Architecture
Architecture of R-Visor
At the core of R-Visor is a Just-In-Time (JIT) execution engine which is responsible for dispatching instructions from the original binary to the hardware for execution. R-Visor manages the control flow of the application and executes any instrumentation routines at key points during execution which are determined by the user. Both R-Visor and the application being instrumented are executed in the same address space and appear as a single application by the Operating System.
ELF Reader and Decoder
R-Visor supports instrumetnation for files compiled in the Executable and Linkable Format ( ELF ) which is a widely used binary format on Unix systems. R-Visor uses an ELF reader to interprete binaries to be instrumented. The ELF reader performs necessary sanity checks including:
- Verification that the input file is a valid ELF file.
- Verification that the binary is a RISC-V binary.
Once the necessary requirements have been verified, the data sections of the binary such as .bss , .rodata and .sbss are extracted into a single memory block within R-Visor's memory. The .text , which contains the executable code, section is handled separately. Instructions from the text section are fed to R-Visor's RISC-V Decoder which translates them from the binary format into objects which can be interpreted by the Dispatcher.
JIT Engine
The JIT engine consists of the Code Cache which is an mmap'ed executable region within R-Visor's address space. The default size of the Code Cache is 4MB. The JIT engine is also comprised of the Dispatcher which is responsible for executing the application code on the hardware. These two components work together to manage the execution and control flow of the instrumented binary. Once instructions are decoded, the JIT engine places them in the Code Cache as Traces. While the definition of a trace differs across literature, a trace in the R-Visor context can be one of the following:
- A basic block: A sequence of instructions ending in a control flow change instruction (a branch or jump).
- A sequence of instructions ending in a system call instruction
- A sequence of instructions preceding an instrumentation target
- A sequence of instructions with a fixed length
R-Visor places extra code for a context switch at the end of each basic block, in order for control to return to R-Visor after the block executes.
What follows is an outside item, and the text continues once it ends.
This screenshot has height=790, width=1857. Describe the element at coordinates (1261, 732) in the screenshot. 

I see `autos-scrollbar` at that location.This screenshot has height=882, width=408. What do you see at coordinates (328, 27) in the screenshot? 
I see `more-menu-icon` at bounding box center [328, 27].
Once this context switches happens, the Dispatcher determines first
- Executes any required instrumentation routines
- Selects the next trace to be executed based on the last instruction of the just-ended trace and places the trace in the code cache if not already present
- Performs a context switch to the code cache location of the next trace.
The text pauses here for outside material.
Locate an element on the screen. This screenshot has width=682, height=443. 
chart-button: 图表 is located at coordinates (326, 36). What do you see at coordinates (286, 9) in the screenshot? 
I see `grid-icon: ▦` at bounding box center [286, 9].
These processes are conducted in an unobtrusive manner, ensuring that the instrumented binary remains unaware of the modifications or observations being made during execution. The register state of the original application is also preserved during these processes.
Since context switching after every trace incurs extra overhead, an optimization is included to reduce the context switch rate. In order to ensure that R-Visor would function efficiently on memory constrained systems, the code cache also contains an optimization to reduce the amount of extra code that R-Visor inserts into the code cache.
System Calls
In RISC-V, the
ECALL
instruction is used to request
a service from the Operating System. In order to maintain
address transparency, certain modifications would need to be
made to the system call parameters. Moreover, certain system
calls such as
exit()
would affect the state of both
the target binary and R-Visor itself. Due to these reasons, we
choose to emulate some of the system calls executed by the
binary. Thus, a trace is also terminated before a system call
instruction for a context switch to be made to R-Visor.